*OBJECTIVE A*: In the forum thread about loading Fannie Mae loan data into R, why does running the code in parallel raise the memory it needs?

*SELECTION*:
---------------

0

I've been trying to load the Fannie Mae loan data in R, which is available in "txt" format from their website (https://loanperformancedata.fanniemae.com/lppub/index.html#) I'm using the data import code provided by them, but I run into an error "cannot allocate vector of size n mb" I'm only trying to read and rbind 4 files as of now (each 600-700mb approx.) but need to do that for many more. I'm using a laptop with 8GB RAM, and 64-bit RStudio. Any suggestions on what to do? The code uses "fread" along with doMC/doParallel, and as i understand thats as efficient as it can be.

Here's the code:

library(doMC) 

registerDoMC(30)

Performance_Data <- foreach(k=1:numberofcores, .inorder=FALSE, .combine=rbind,
                        .packages=c("data.table")) %do% {
                          Data_P<- fread(Performance[k], sep = "|", colClasses=Performance_ColClasses, showProgress=TRUE)
                          setnames(Data_P, Performance_Variables)
                          setkey(Data_P, "LOAN_ID")
                        }
ANP
  • 51
  • 1
  • 9
  • 1
    Running stuff parallel, increases the amount of required memory as R needs to run multiple instances and load the data in each one. It might help to run the code on one core. But if you have many more files, you might need a machine with more RAM at some point. – JBGruber Jul 06 '18 at 13:36
  • @JonGrub Thanks for the reply, I'd been looking at the Memory usage, and just opening Rstudio reduces available memory to 2.5GB. If i don't use parallel processing would it be able to read such large files with an issue? each file is 700mb. – ANP Jul 06 '18 at 13:39
  • @JonGrub I actually tried reading in first 4 files without parallel processing, and im facing the same issue still. – ANP Jul 06 '18 at 13:51
  • 1
    Do you have objects in your environment when you open RStudio? Maybe there is an .RData file in your default working directory which is loaded at start? The way you describe it R would consume around 5GB of RAM, which is excessive and not normal. – JBGruber Jul 06 '18 at 14:01
  • 1
    Run `ls()` and/or look at the Environment tab in RStudio to see object in your environment. Use `rm()` to clean up unused objects. If you continue to have trouble with RStudio, try using the R command line. – Gregor Thomas Jul 06 '18 at 14:11
  • Suggested dupe: [R memory management / cannot allocate vector of size n Mb](https://stackoverflow.com/q/5171593/903061) – Gregor Thomas Jul 06 '18 at 14:12
  • *"If I don't use parallel processing, would it be able..."*, perhaps I'm missing something, but if you can load it into memory with parallel procs, you can load it with single. The reverse is not guaranteed, since there is some memory overhead to having multiple R sessions on the same machine. Bottom line: I don't know of a memory cap on a single R session, so splitting into multiple will do nothing to enable loading more data. – r2evans Jul 06 '18 at 14:44
  • @JonGrub I did happen to have a .RData file loaded on startup by default, but even after correcting that i am having trouble. Although the available RAM on starting R is now 5GB. – ANP Jul 06 '18 at 17:56
  • @Gregor tried cleaning up the environment, but no change!! I'm new to R, so could you tell me how to run/use R scripts in command line? I don't have Linux, its Windows – ANP Jul 06 '18 at 17:58
  • As long as R is on your path, open up the command prompt and type `R`. On windows, you might try the RGui that comes with the R installation as a lighter-weight IDE. That said, it sounds like you did have a change, with 5 GB available instead of 2.5. – Gregor Thomas Jul 06 '18 at 18:01
  • Yes, after cleaning the environment and having no preloaded data on startup, i do get 5GB, but it doesnt seem to make a difference. On running the code used RAM shoot to almost 7GB. and then i see the error – ANP Jul 06 '18 at 18:04
  • You need to add the path to the R binary to your path environment variable. The path looks somewhat like this `C:\Program Files\R\R-3.5.0\bin\`. Look up for your windows version how to add something to PATH. – JBGruber Jul 06 '18 at 18:04

1 Answers1

0

As has been identified in the comments already, your problem is your lack of available memory. This might seem surprising to you as you have 8 GB total RAM. However, with txt files with more than a couple of 100MB it might simply not be enough, even when you do not go parallel (which causes additional memory overhead).

---------------

*EXERCISE DATA*:
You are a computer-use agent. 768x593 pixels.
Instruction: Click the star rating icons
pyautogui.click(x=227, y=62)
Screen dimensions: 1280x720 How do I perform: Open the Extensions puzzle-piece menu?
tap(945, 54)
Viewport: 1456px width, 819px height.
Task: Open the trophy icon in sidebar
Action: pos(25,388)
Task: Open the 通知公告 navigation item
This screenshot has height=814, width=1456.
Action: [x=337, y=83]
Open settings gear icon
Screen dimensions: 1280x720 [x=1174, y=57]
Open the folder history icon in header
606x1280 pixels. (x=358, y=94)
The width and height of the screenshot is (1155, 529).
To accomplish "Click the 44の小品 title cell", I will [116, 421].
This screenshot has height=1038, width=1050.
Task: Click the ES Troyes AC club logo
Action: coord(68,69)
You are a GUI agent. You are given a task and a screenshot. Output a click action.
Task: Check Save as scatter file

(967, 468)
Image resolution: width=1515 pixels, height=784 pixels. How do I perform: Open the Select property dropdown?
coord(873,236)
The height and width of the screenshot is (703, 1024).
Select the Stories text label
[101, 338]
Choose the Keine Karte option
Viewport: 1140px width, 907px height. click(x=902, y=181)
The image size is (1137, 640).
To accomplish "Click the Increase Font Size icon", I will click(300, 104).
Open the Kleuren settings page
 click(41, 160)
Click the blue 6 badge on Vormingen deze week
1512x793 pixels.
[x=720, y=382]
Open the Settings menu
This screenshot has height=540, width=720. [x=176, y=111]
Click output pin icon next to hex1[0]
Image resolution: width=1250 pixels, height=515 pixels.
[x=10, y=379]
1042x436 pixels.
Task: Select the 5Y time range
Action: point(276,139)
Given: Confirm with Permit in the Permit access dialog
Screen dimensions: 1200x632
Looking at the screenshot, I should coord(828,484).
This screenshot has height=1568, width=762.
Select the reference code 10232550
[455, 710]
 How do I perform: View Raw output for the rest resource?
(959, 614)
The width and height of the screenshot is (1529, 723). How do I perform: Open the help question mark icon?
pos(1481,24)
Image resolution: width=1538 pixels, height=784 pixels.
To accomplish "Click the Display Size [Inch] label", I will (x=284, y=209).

---------------

*OBJECTIVE B*: Echo the records line for line, covering the stretch from their start through the line that contains "606x1280 pixels. (x=358, y=94)".

*EXERCISE RESULT A*: Running in parallel makes R run multiple instances and load the data in each one, so more memory is required.

*EXERCISE RESULT B*:
You are a computer-use agent. 768x593 pixels.
Instruction: Click the star rating icons
pyautogui.click(x=227, y=62)
Screen dimensions: 1280x720 How do I perform: Open the Extensions puzzle-piece menu?
tap(945, 54)
Viewport: 1456px width, 819px height.
Task: Open the trophy icon in sidebar
Action: pos(25,388)
Task: Open the 通知公告 navigation item
This screenshot has height=814, width=1456.
Action: [x=337, y=83]
Open settings gear icon
Screen dimensions: 1280x720 [x=1174, y=57]
Open the folder history icon in header
606x1280 pixels. (x=358, y=94)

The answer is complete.